Druid Summit 2021
Learn best practices and real-world use cases for Apache Druid with the Rill team—operators of the first and longest continuously running Apache Druid service.
Deep Dive into Druid Metrics
It is critical to set up proper monitoring for a large distributed system. Even a single slow node can slow the entire cluster down. Apache Druid generates hundreds of metrics related to queries, ingestion, and coordination at each node, which need to be analyzed for query performance, identifying bad nodes, finding bottlenecks, and identifying slow queries.
This talk covers commonly used reference architectures and open source tools including Prometheus and dogfooding to a separate Druid cluster. We will also share sample pipelines and dashboards on how you can best store and analyze Druid metrics.
Nishant Bangarwa is Co-founder and Head of Engineering at Rill Data. He is an active open-source contributor and a PMC member of Apache Druid and Apache Superset. He is also a committer in Apache Calcite and Apache Hive.
Neil Buesing is a Principal Solutions Architect at Rill Data, helping customers build out their streaming pipelines. As a Confluent Community Catalyst '21–'22, his development focus is on Apache Kafka and is a frequent presenter at Kafka Summit Conferences and meetups.

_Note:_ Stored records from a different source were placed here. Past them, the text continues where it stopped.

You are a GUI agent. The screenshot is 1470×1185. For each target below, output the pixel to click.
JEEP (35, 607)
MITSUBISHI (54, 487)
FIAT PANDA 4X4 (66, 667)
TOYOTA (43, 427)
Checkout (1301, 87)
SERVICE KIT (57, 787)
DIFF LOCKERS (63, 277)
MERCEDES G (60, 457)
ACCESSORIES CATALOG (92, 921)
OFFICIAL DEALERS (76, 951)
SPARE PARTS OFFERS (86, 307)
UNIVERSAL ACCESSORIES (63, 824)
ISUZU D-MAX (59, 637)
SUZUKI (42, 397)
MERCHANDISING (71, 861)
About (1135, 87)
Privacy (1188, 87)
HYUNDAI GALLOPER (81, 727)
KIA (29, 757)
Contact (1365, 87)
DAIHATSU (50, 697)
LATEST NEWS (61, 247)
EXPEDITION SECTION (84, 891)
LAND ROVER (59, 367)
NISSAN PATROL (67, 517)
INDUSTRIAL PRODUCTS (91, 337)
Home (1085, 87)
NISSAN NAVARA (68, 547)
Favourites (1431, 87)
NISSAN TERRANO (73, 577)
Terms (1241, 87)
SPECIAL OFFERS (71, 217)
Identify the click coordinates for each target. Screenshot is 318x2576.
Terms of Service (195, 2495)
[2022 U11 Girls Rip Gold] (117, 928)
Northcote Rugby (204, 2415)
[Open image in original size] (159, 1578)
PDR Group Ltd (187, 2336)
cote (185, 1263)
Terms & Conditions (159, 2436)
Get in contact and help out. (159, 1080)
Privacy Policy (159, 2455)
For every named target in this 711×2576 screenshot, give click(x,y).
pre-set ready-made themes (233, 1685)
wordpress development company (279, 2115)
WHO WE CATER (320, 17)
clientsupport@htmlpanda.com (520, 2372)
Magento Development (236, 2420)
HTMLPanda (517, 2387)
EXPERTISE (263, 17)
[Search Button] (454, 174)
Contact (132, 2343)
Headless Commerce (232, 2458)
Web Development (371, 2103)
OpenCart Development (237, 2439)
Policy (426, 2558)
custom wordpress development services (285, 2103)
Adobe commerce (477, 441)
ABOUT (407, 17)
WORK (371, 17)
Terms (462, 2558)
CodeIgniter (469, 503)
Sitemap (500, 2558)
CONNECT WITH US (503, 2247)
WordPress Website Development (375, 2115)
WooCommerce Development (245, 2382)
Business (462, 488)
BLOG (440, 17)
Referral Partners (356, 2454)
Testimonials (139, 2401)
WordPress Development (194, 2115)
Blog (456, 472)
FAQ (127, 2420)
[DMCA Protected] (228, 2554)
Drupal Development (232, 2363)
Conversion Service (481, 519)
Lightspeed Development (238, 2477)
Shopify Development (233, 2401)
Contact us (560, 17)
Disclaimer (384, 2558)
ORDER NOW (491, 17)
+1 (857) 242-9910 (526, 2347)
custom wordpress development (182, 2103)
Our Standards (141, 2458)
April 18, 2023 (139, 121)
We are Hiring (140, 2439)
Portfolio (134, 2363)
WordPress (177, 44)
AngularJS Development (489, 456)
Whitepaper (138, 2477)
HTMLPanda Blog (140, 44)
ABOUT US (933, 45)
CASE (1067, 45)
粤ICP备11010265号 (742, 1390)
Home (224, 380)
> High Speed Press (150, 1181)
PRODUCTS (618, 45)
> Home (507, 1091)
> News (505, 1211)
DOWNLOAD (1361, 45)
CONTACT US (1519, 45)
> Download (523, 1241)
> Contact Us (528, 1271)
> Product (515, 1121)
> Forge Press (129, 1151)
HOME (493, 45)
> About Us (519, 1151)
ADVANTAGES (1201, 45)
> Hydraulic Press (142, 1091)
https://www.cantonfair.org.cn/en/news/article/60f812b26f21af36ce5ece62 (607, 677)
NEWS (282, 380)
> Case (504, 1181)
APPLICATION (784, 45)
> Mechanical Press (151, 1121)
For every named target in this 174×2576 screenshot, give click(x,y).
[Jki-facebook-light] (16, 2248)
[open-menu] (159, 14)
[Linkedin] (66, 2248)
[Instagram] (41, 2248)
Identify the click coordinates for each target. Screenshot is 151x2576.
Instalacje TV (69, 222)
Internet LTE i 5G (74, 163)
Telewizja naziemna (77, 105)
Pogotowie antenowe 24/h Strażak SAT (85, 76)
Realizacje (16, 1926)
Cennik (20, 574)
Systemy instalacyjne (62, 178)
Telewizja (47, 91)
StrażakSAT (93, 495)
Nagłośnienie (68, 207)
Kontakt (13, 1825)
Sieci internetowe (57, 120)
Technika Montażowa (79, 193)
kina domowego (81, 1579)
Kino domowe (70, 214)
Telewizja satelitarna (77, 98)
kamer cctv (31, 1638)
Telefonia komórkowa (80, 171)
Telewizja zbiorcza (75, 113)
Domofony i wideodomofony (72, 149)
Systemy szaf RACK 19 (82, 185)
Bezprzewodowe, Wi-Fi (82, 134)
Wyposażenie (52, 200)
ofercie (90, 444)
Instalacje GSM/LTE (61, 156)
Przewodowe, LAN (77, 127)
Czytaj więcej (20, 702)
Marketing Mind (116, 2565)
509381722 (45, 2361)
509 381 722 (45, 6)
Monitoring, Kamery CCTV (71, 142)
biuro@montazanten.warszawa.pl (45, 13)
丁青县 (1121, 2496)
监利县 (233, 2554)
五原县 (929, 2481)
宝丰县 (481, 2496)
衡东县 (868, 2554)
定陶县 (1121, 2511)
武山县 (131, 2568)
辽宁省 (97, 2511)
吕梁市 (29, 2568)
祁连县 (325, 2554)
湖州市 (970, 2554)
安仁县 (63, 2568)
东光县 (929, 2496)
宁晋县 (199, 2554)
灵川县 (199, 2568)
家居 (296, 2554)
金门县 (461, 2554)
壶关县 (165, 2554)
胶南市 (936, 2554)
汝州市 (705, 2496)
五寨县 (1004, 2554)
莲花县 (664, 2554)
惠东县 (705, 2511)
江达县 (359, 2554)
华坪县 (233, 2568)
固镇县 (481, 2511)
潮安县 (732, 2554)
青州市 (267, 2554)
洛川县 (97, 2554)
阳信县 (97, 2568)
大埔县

The Importance of Exactly Once Semantics for Analytics Processing
Apache Druid and Apache Kafka work well together for time-series analytics. Leveraging Kafka Streams (and KsqlDB as an implementation of Kafka Streams) with Druid leads to rich datasets. Apache Druid’s Kafka Consumer maintains offsets within Druid however, this alone is not enough when your additional stream processing happens outside of Druid.
This talk includes a demonstration showcasing the importance of exactly-once semantics (EOS) along with design considerations of where to put stream processing; leveraging Kafka Streams for performing aggregations and enrichments.